224: like that dude in treasure island!
228: that's kind of like in the rural philippines. we built a house for our previous maid on property she owned outright as an inheritance from her dad. it's a pretty sweet little house (though the western-style kitchen cabinetry she installed got fucked hard by flooding from a cyclone, much to her dismay--and only in for six months). real toilet (fancy!), cinder block and stucco walls, tiled roof. she owned other property too, which she sold. there's so little work there that even someone like her, who owns land and had two years of post-secondary schooling, could still only support her family by working thousands of km away as a maid. in the case of her hometown (also my current maid's same barangay/neighborhood), people really do still want cast-off stuff. we buy m---- extra baggage allowance going home and also send man-high boxes of stuff (one is going out today.) people use husband x's old work shirts for rice-farming sun/mosquito protection. I have them made to measure periodically, they are just as cheap that way here. makes for mildly incongruous scenes. it's true that some of this may be down to our maids' unwillingness to throw anything away ever. it may not be an economically rational choice, were it not that I were paying shipping. when we moved from our house to our current place we sent SO MANY things to the philippines. the treasure in a way was the american girl dolls, endless clothes, and motherfucking furniture (did I not realize children grow up quickly?). there are about ten girls in m----'s town who got The Last Doll from the little princess. we combed their hair after spritzing water on it to make it perfect (this really works!), and packed each with a wardrobe. well, selfishly as a giver I liked that as the treasure, I know other things were more useful.

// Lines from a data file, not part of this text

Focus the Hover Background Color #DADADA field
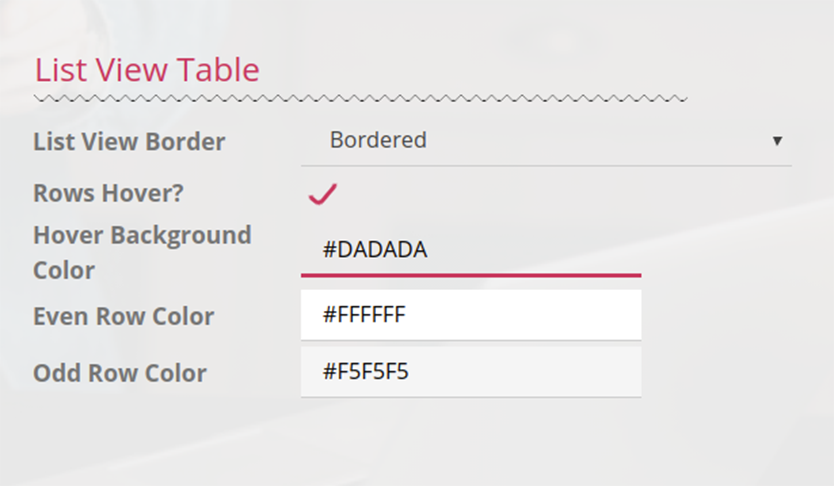Image resolution: width=834 pixels, height=486 pixels. click(x=471, y=249)
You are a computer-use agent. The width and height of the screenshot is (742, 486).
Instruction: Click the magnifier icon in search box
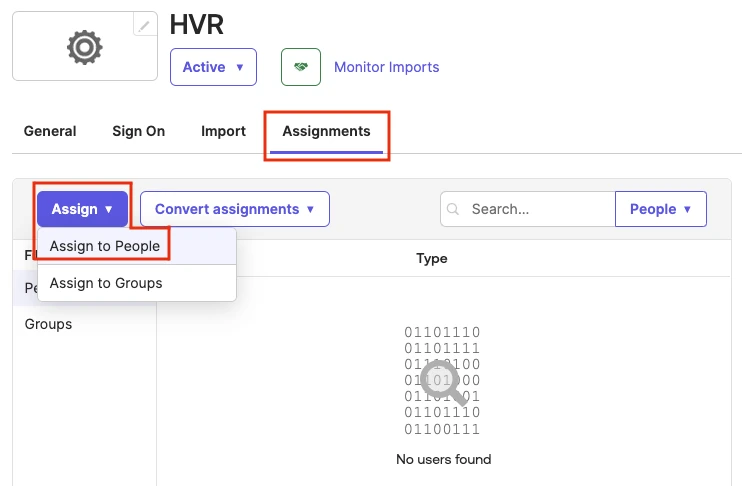tap(454, 210)
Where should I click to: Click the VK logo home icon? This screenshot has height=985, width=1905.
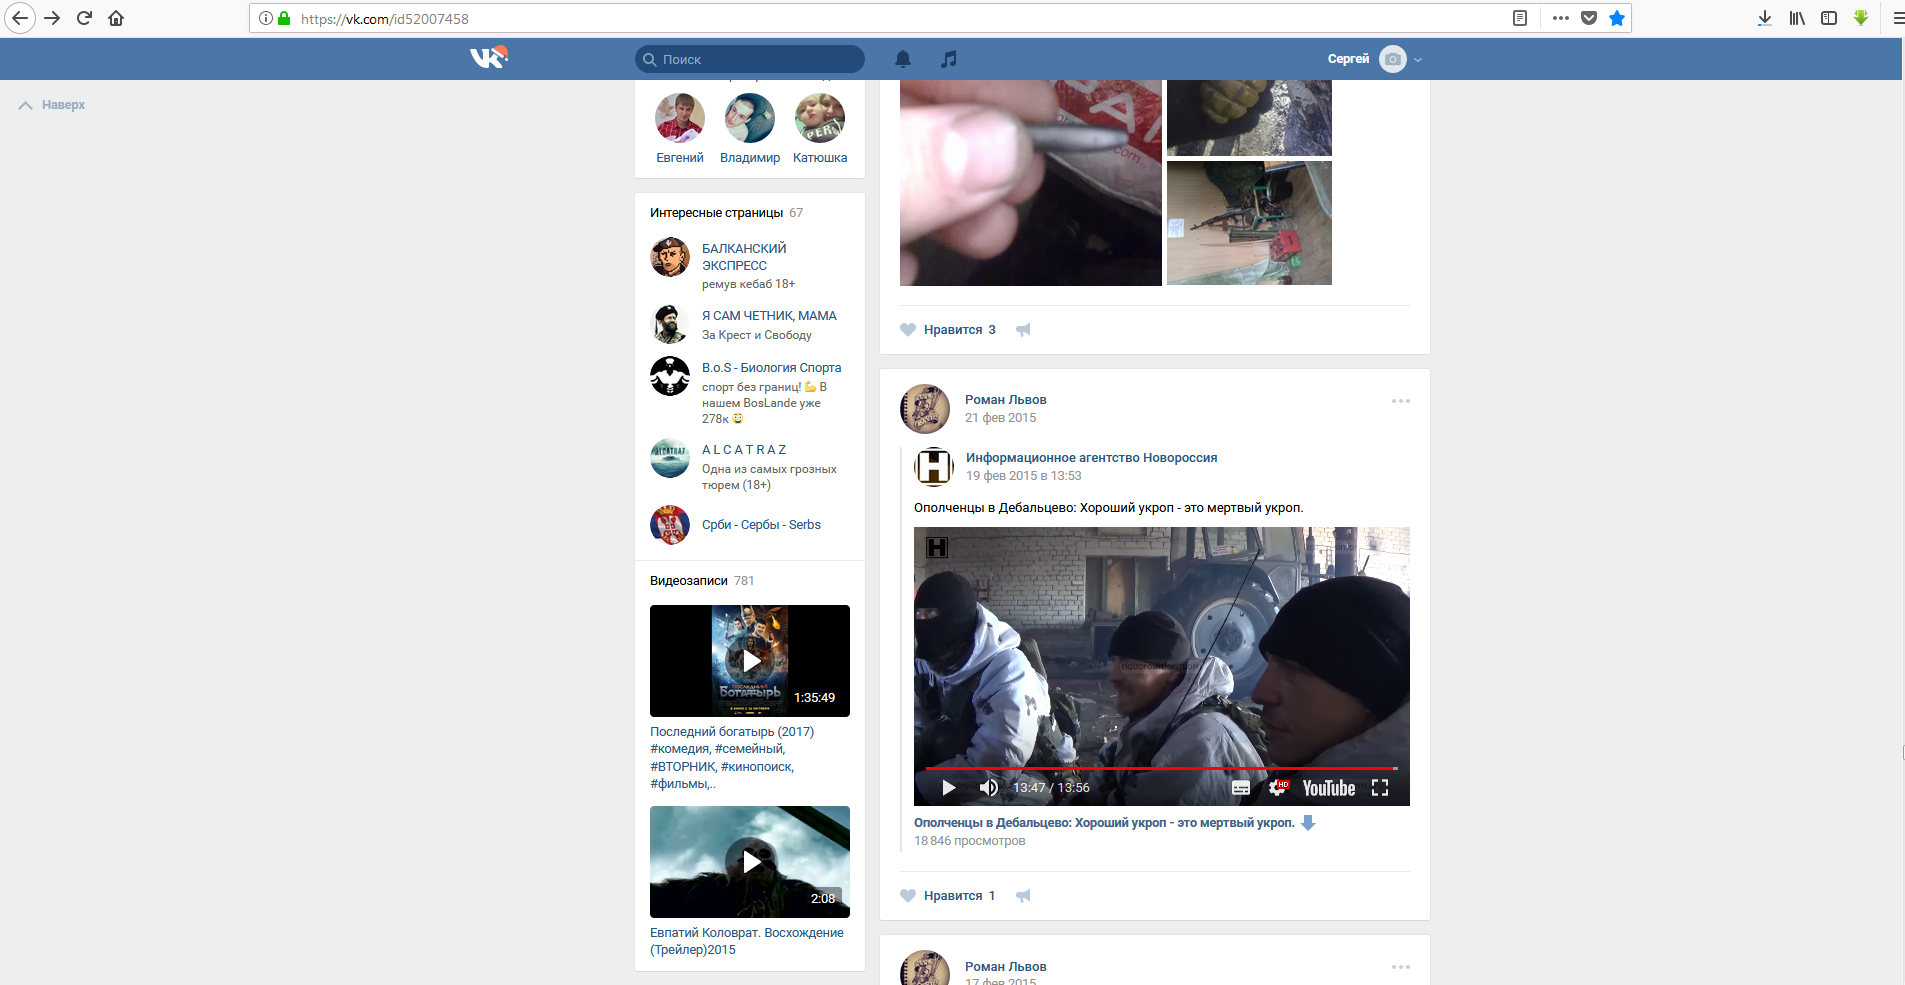(x=488, y=58)
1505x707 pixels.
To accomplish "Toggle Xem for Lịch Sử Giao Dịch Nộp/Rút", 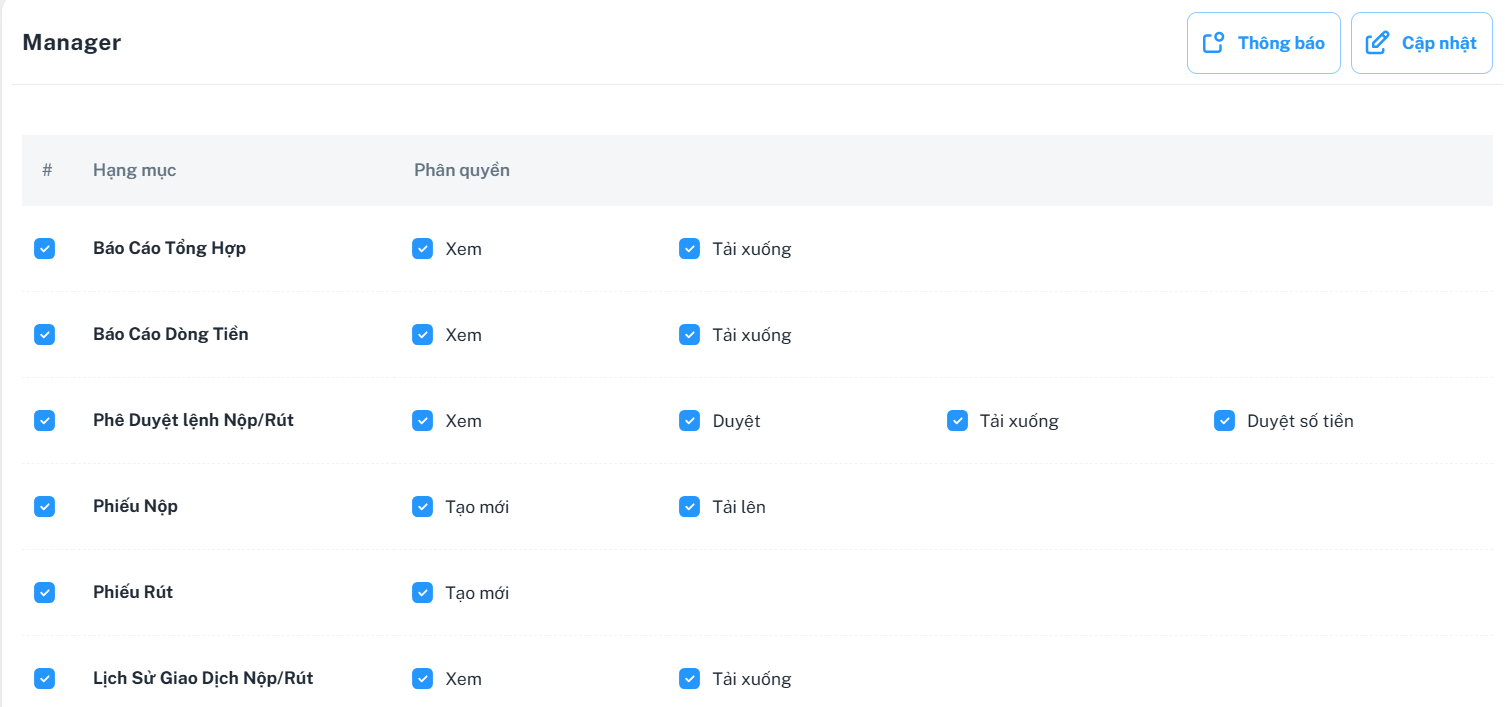I will [422, 679].
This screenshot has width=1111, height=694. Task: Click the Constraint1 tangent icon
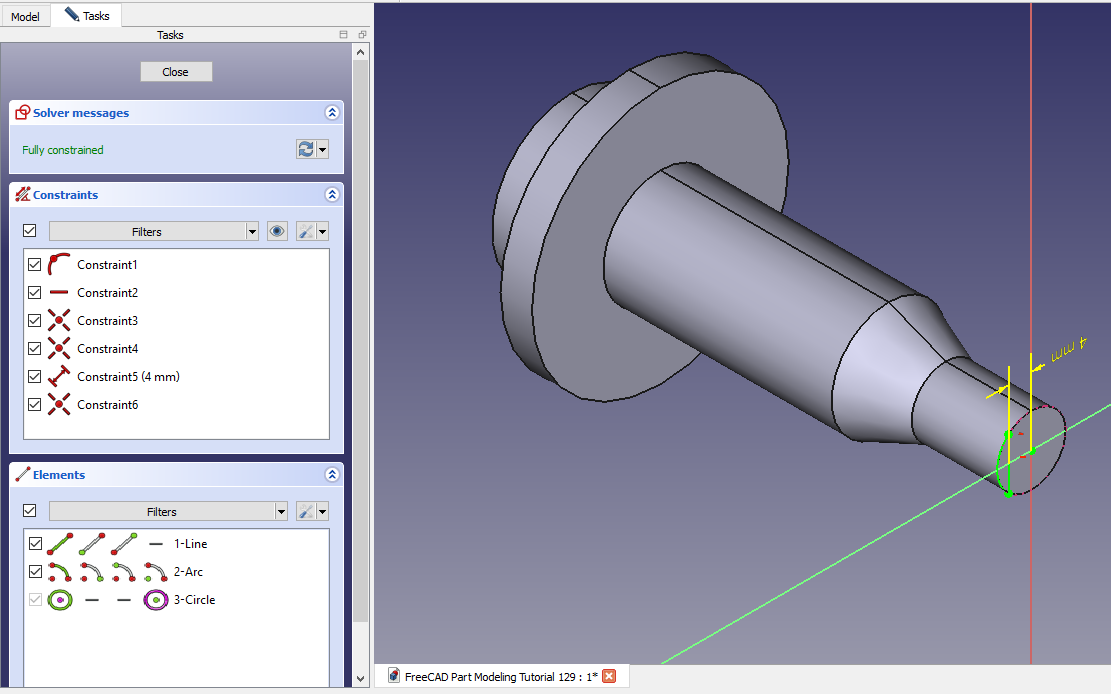point(59,265)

but in their barangay there are nice houses like my former maid's, and houses with dirt floors, like her sister's immediately adjacent--a cause of sibling strife, unfortunately. they decidedly don't have a lot of stuff in there. sheets and towels, a mattress/futon they share, a hammock for the youngest girl, a wok, two knives, spatula and wire basket thingie you fish fried foods out of boiling oil with, buckets and big chipped enamel-ware bowls for laundry, um...a fan? I think they're hooked into the electricity grid with some sketch extension. I think it's true that people hoard what they have, but up the social scale people are often tastelessly lavish rather than simply scandanavian. rich indonesian peoples houses look like someone got the "midas trump" power to turn everything they touch into hideous gilt over-stuffed jacquard-upholstered monstrosities.